> Exercise brief: Would you retype exactly the lines from the one containing "Where should I click to: Expand" through the last line of the records below, and nothing else?

Data: Begin

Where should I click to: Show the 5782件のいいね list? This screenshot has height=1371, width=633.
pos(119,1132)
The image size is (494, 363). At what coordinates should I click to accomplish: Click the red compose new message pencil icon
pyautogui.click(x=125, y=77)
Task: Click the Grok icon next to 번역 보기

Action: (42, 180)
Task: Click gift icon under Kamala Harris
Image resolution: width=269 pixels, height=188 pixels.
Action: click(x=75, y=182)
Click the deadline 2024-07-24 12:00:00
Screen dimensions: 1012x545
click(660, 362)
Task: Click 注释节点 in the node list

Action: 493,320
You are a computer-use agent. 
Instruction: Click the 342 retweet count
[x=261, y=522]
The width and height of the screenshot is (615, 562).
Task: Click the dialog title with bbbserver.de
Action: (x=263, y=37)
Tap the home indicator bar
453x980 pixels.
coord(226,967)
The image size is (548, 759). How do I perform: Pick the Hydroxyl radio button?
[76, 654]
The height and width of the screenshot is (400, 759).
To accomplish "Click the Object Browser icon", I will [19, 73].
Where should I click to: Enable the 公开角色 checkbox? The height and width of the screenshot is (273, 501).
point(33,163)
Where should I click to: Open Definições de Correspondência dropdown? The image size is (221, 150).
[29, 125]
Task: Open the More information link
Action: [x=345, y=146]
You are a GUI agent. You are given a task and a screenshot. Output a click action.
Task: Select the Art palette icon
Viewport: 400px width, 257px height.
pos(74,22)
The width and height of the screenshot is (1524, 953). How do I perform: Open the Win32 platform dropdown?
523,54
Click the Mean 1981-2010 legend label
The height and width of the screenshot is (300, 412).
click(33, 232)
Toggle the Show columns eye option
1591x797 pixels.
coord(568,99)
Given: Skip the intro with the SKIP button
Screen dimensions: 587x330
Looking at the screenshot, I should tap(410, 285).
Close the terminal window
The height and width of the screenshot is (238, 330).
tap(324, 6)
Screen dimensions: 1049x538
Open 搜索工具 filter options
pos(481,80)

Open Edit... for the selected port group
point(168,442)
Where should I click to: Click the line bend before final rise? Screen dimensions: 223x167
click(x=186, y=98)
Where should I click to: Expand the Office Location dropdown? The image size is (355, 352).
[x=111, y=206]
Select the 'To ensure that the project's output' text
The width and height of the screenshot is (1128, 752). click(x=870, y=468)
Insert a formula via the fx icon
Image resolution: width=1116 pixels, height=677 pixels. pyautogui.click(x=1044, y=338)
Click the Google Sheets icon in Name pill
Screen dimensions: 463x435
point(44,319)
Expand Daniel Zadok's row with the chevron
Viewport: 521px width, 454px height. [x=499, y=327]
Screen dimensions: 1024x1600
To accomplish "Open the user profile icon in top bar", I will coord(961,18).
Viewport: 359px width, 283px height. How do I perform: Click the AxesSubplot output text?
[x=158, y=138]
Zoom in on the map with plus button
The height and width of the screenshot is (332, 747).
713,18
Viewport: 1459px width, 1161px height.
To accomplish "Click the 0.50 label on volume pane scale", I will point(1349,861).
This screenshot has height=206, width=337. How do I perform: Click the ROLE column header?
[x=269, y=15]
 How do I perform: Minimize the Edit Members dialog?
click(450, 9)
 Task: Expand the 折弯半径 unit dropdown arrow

Data: End

> Finished exercise:
Where should I click to: Expand the Office Location dropdown? The image size is (355, 352).
[x=111, y=206]
Select the 'To ensure that the project's output' text
The width and height of the screenshot is (1128, 752). click(x=870, y=468)
Insert a formula via the fx icon
Image resolution: width=1116 pixels, height=677 pixels. pyautogui.click(x=1044, y=338)
Click the Google Sheets icon in Name pill
Screen dimensions: 463x435
point(44,319)
Expand Daniel Zadok's row with the chevron
Viewport: 521px width, 454px height. [x=499, y=327]
Screen dimensions: 1024x1600
To accomplish "Open the user profile icon in top bar", I will coord(961,18).
Viewport: 359px width, 283px height. How do I perform: Click the AxesSubplot output text?
[x=158, y=138]
Zoom in on the map with plus button
The height and width of the screenshot is (332, 747).
713,18
Viewport: 1459px width, 1161px height.
To accomplish "Click the 0.50 label on volume pane scale", I will point(1349,861).
This screenshot has height=206, width=337. How do I perform: Click the ROLE column header?
[x=269, y=15]
 How do I perform: Minimize the Edit Members dialog?
click(450, 9)
 Task: Expand the 折弯半径 unit dropdown arrow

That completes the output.